Automotive Financial Group (normally styled as AFG) was a British company specialising in automotive retailing and the sale of associated products and services. The company was founded by the Austro-Hungarian businessman Octav Botnar in 1985 as an extension of his successful Nissan import and distribution company, Nissan UK.

==History and background==
Botnar had successfully built up his successful business since 1970, importing and marketing Datsun and Nissan cars in the United Kingdom. By 1980, the firm had achieved an overall market share of 6% and the UK was the only export market where Nissan outsold its arch rival Toyota. Botnar achieved this by appointing a network of small, family owned dealers (many of whom were former franchisees of the British Motor Corporation and British Leyland) to sell Datsun and by placing an emphasis on customer service. However, by the 1980s it had become clear that many of these businesses were too small to handle the vast amount of extra used stock and servicing/repair work that was now being generated.

The solution Botnar arrived at was to buy out many of these smaller businesses to create a conglomerate that would allow larger, more profitable sites to be developed. At its peak, the resulting company operated 220 car dealerships in the UK, specialising in Nissan vehicles; approximately 160 of the 220 sites held Nissan franchises. By the end of the 1980s, however, Nissan had established an assembly plant in Sunderland and was considering taking the existing Japanese import and distribution business in house. Negotiations with Botnar over a possible take-over of Nissan UK began in 1988.

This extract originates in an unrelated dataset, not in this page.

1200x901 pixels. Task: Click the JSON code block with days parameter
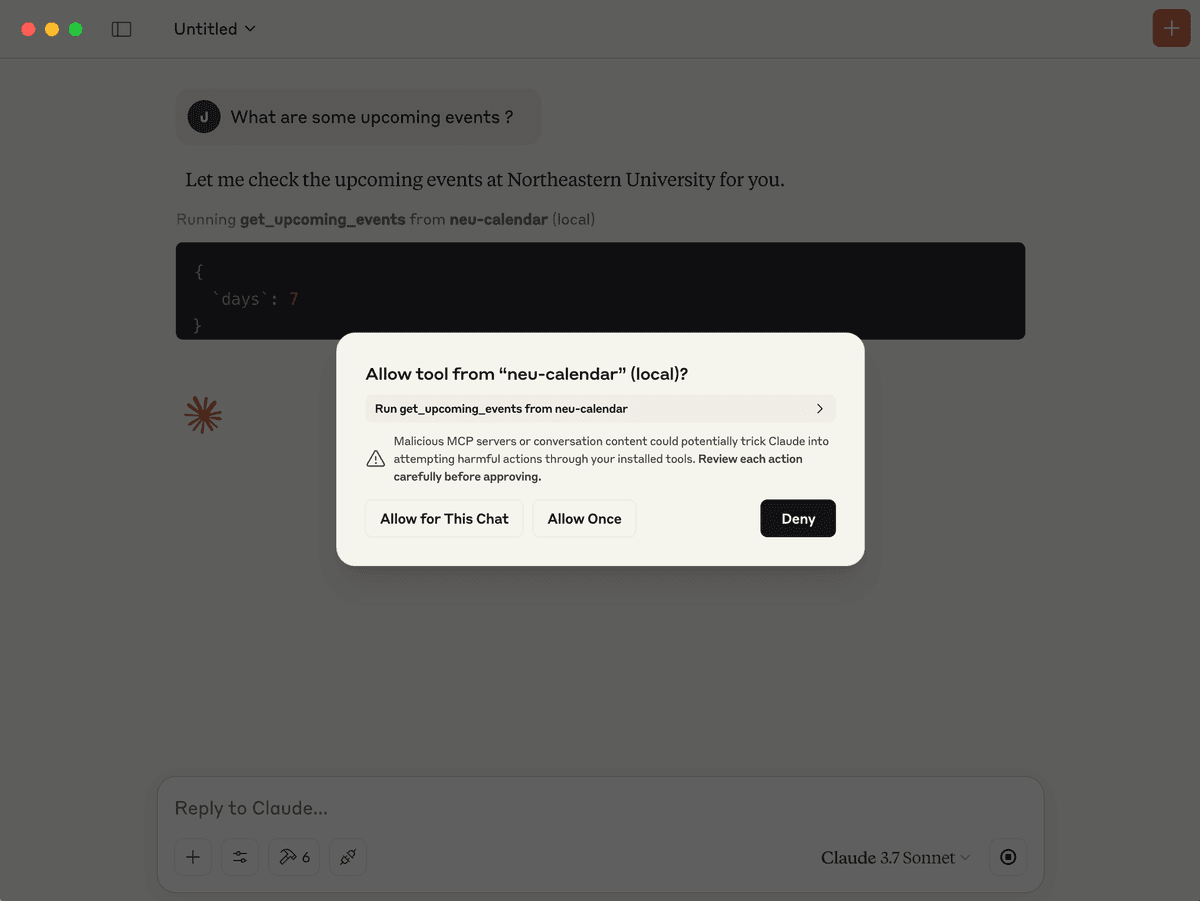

Disputes began to emerge between executives of Nissan in Japan and Botnar over pricing of the then new Nissan Primera in 1990.
Nissan was pitching the Primera further upmarket, which was at odds with AFG's marketing of Nissan as a value-focused brand which it had been since the Datsun era. Nissan in Japan had also had shown its distaste towards Botnar's notoriously ruthless business practices which clashed with their own corporate values.

This, coupled with controversies surrounding alleged tax fraud implying certain AFG and Nissan UK executives (including Botnar himself), Nissan set up its own import and distribution business within the UK, appointing an all-new network of dealers. In 1991, Nissan terminated the supply of new vehicles to Nissan UK and AFG. The company was sold in 1994 to the Barclay brothers for £200 million.

As parts of the company were sold off, the remaining operations, under the name Caledonia Motor Group, refocused on sales of Fiat, Alfa Romeo, Citroën, Peugeot and Renault in north-west England. Caledonia launched a major expansion programme in 1998 to increase its dealership network, buying six sites in north-west England that were owned by United North West.

In 1999, the company was subject to a management buyout. By 2000, it was operating nine franchises from eleven dealerships. However, it dropped its Renault franchise in 2002, selling the dealerships to Sunwin, Renault Retail Group and Arnold Clark. In 2006, it lost its Alfa Romeo dealer franchise, which resulted in the group only being able to provide servicing for cars.

In 2008, the company was placed in receivership; the remaining sites were acquired by Cambria Automobiles and became part of its Motor Parks chain.